Here's my outdoor enclosure, what do you think?






My torts look pretty happy with it.


----------



## Careym13 (Jul 30, 2015)

That is really nice looking!


----------



## lismar79 (Jul 30, 2015)

I would live there  great job!


----------



## Puhko (Jul 31, 2015)

Morning food.


----------



## 4jean (Jul 31, 2015)

It looks really pretty. Is the house made from a basket?


----------



## Puhko (Jul 31, 2015)

4jean said:


> It looks really pretty. Is the house made from a basket?


Yeah it's a basket with a piece of metal as a roof.


----------



## Yvonne G (Jul 31, 2015)

Very nice!!


----------



## bouaboua (Jul 31, 2015)

Very nice indeed.
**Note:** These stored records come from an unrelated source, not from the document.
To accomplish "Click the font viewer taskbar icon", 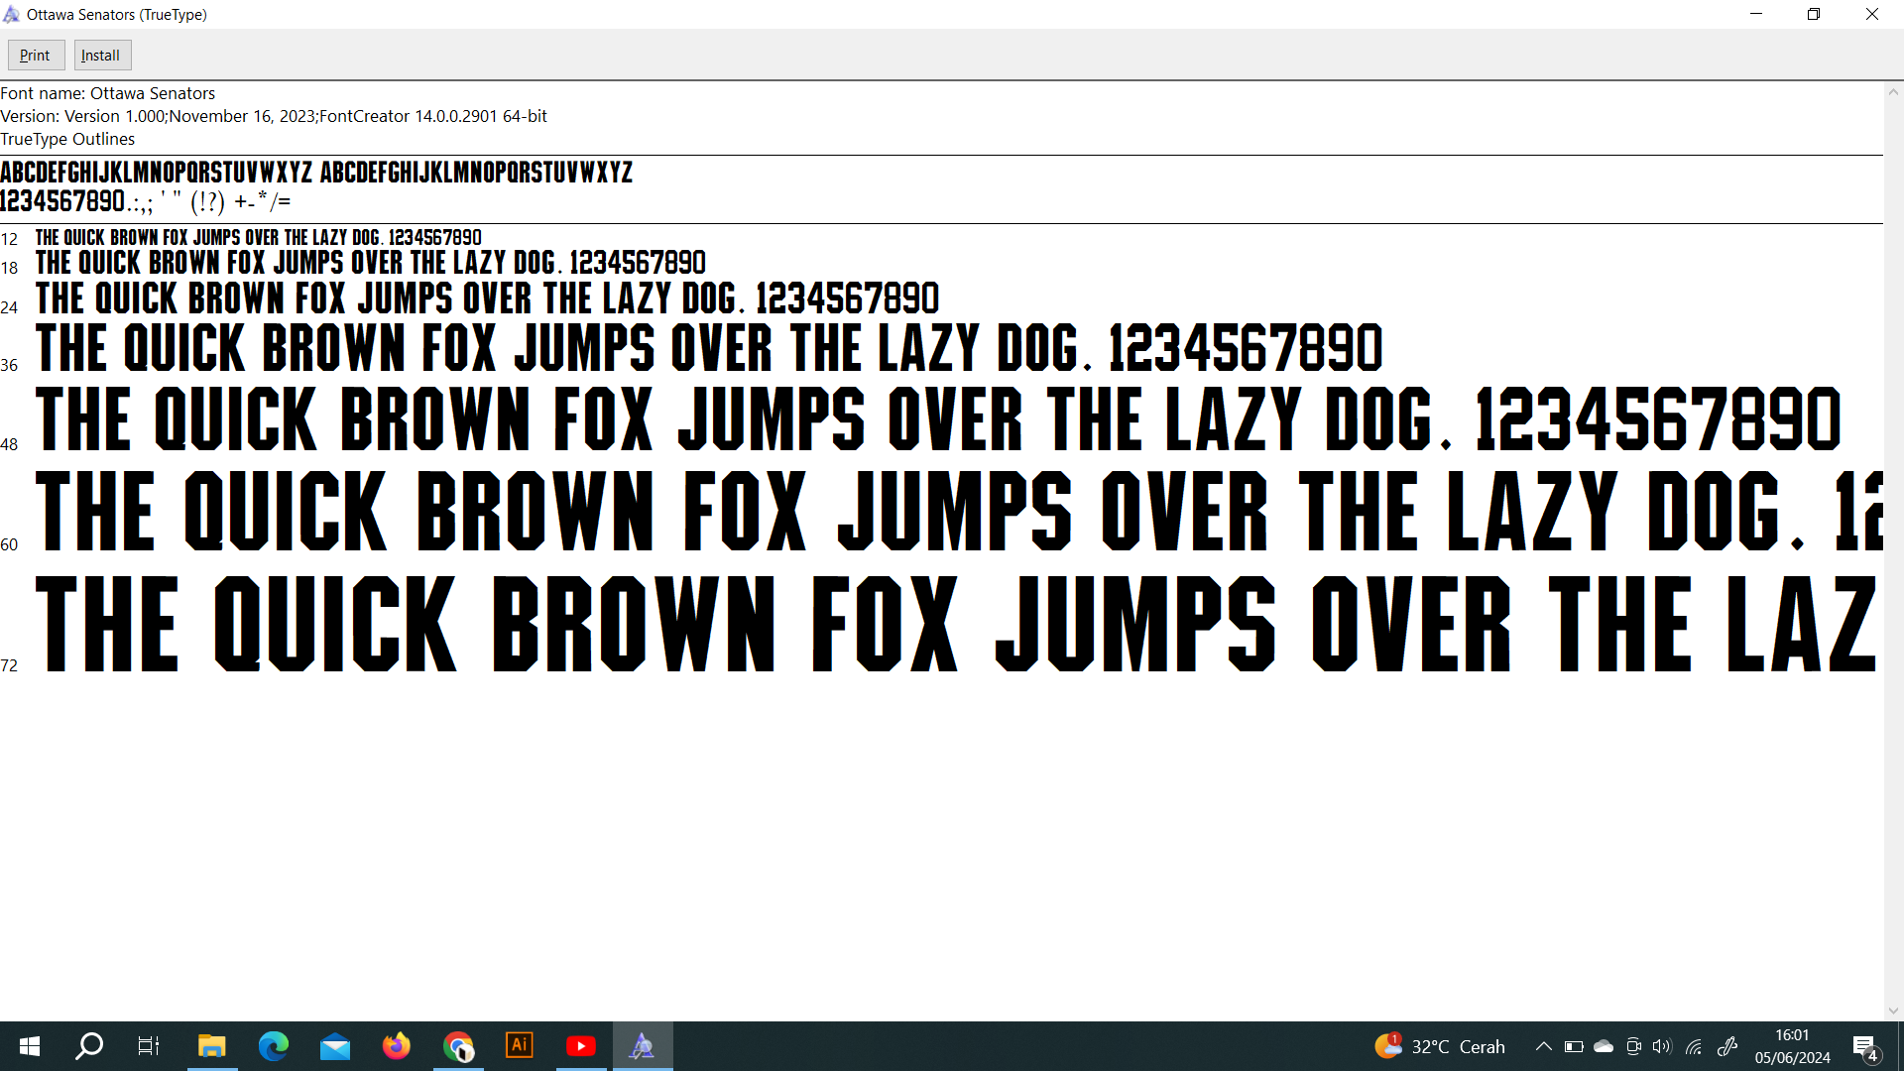I will coord(643,1046).
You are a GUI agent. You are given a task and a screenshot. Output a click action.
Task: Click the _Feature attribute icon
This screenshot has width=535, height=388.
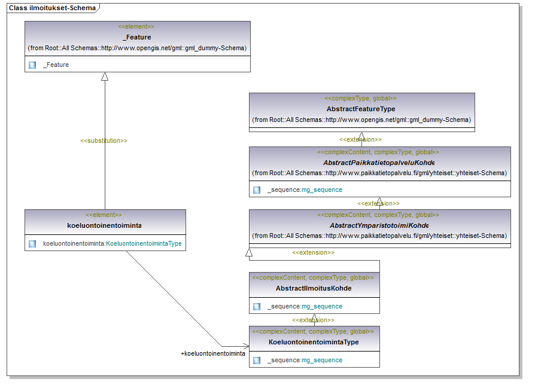[x=32, y=65]
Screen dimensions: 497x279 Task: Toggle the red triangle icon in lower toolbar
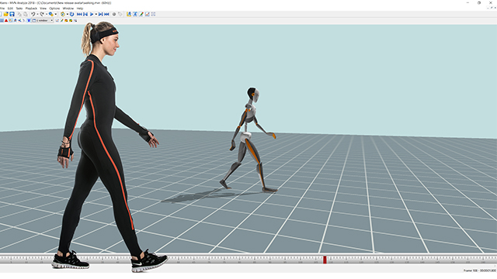click(x=6, y=21)
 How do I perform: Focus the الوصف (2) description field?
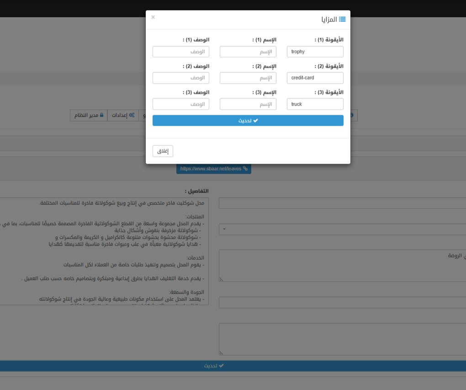click(x=181, y=78)
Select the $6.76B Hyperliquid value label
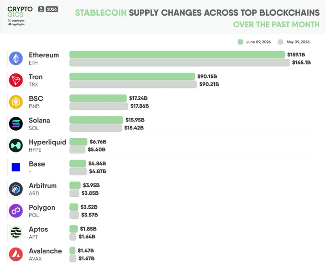The image size is (326, 269). click(x=98, y=142)
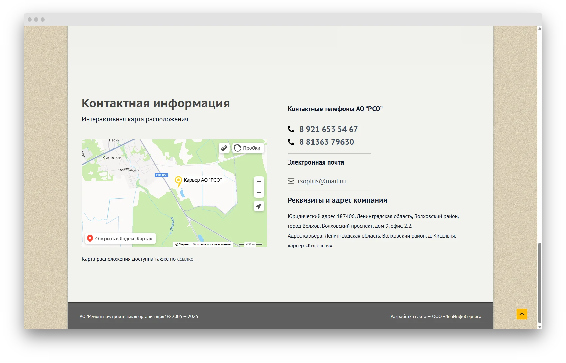The image size is (566, 363).
Task: Open the map in Яндекс Картах
Action: click(x=120, y=239)
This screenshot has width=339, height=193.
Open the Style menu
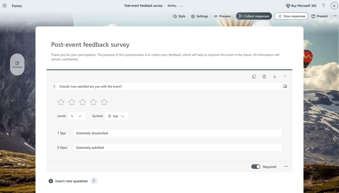179,16

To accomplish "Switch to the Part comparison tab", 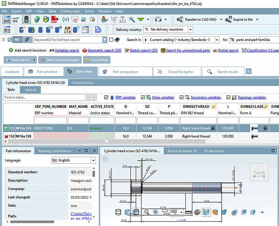I will pos(125,72).
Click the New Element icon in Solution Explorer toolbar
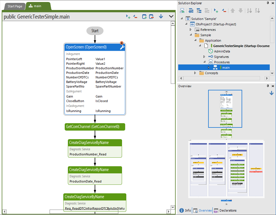276x215 pixels. (x=216, y=11)
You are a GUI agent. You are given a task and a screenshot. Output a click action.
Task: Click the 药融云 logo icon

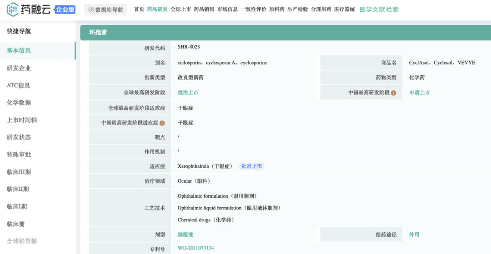click(12, 9)
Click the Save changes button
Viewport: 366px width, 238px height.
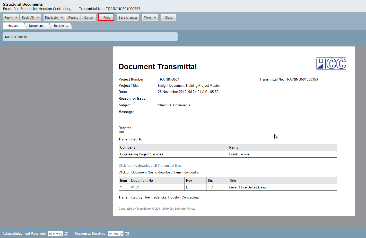coord(128,18)
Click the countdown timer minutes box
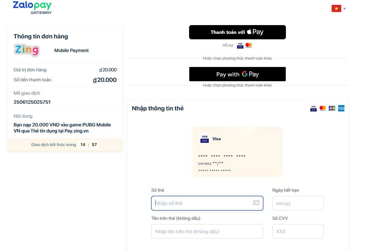The height and width of the screenshot is (251, 367). coord(83,145)
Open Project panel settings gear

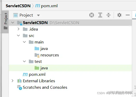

I like it!!!


----------



## samsmom (Jul 31, 2015)

wonderful!


----------



## Puhko (Aug 2, 2015)

Munching on some Hibiscus


----------



## johnsonnboswell (Aug 2, 2015)

Very nice. You might want to change that water dish and use a plant saucer instead. Safer & less of a flip hazard.


----------



## Merrick (Aug 2, 2015)

Great job how many torts are in their and what are their sizes


----------



## Puhko (Aug 3, 2015)

johnsonnboswell said:


> Very nice. You might want to change that water dish and use a plant saucer instead. Safer & less of a flip hazard.


I used to have the saucer and have recently replaced it with the water dish and I've been watching them and putting it in the ground in a way it's pretty near impossible to flip, but will be keeping an eye on it.



Merrick said:


> Great job how many torts are in their and what are their sizes


I have 2, one is 9 cm and the other one is 8,3 cm.


----------



## SarahChelonoidis (Aug 4, 2015)

Puhko said:


> I used to have the saucer and have recently replaced it with the water dish and I've been watching them and putting it in the ground in a way it's pretty near impossible to flip, but will be keeping an eye on it.



I think when people talk about the flip hazard of those water dishes, they're not saying the dishes are easy to flip, but that it is easy for tortoises to flip themselves climbing in and out of the steep sides. Water dishes - like terracotta saucers - that have their tops level with the ground are considered to be the safest.


----------